> **Exercise details**: Starting at the line with "Viewport: 900px width, 502px", retype every remaining line of the records exactly. Do not include pictures.

> **Extracted information**:

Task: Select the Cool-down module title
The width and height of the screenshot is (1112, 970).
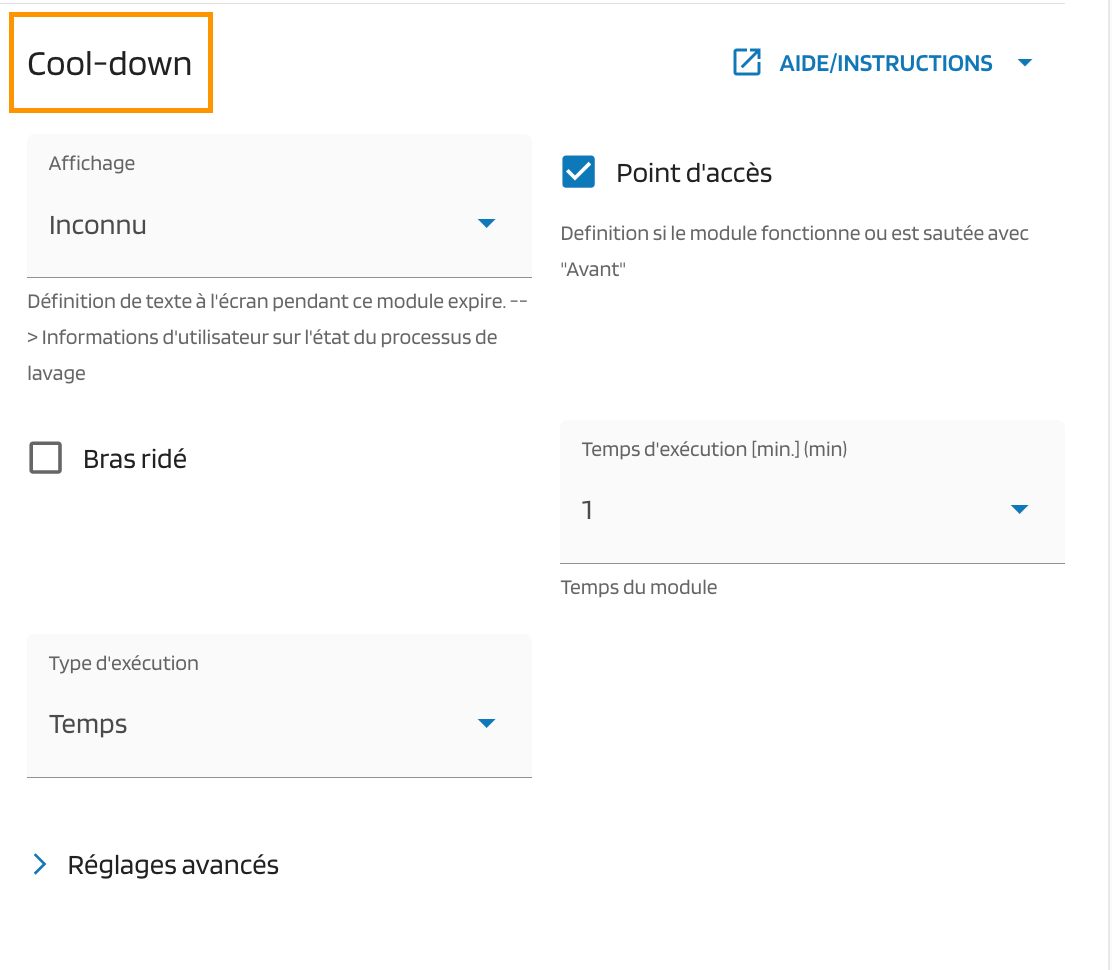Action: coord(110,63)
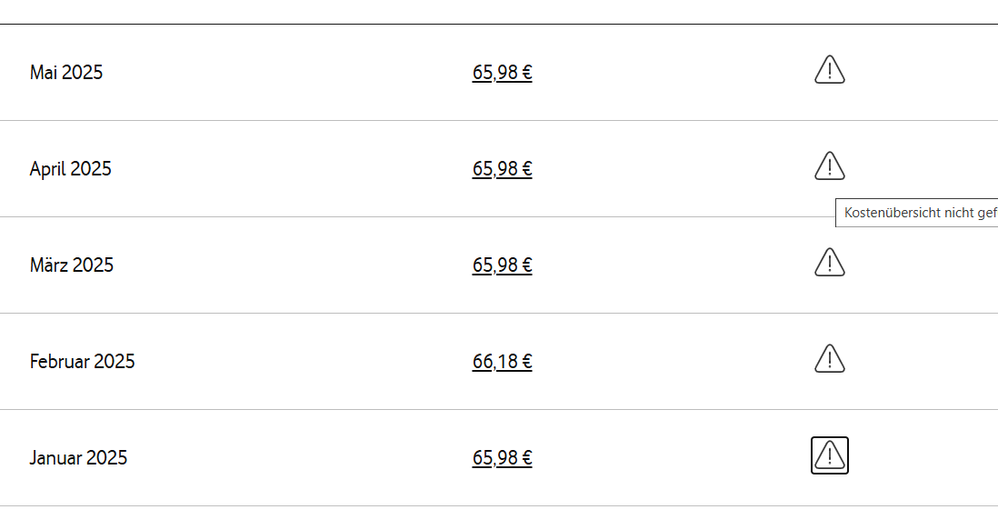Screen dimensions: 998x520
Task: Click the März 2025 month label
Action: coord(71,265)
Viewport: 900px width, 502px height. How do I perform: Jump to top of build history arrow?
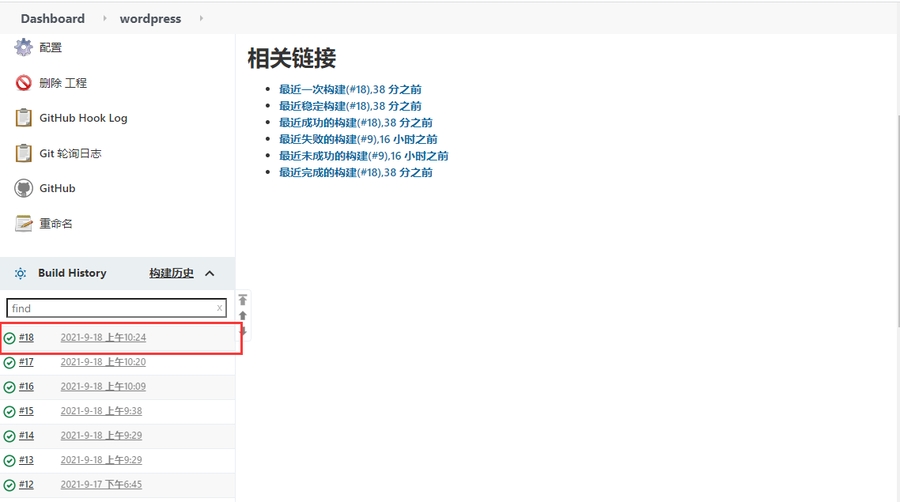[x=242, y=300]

> **Response to this task**:
Viewport: 900px width, 502px height. How do I perform: Jump to top of build history arrow?
[x=242, y=300]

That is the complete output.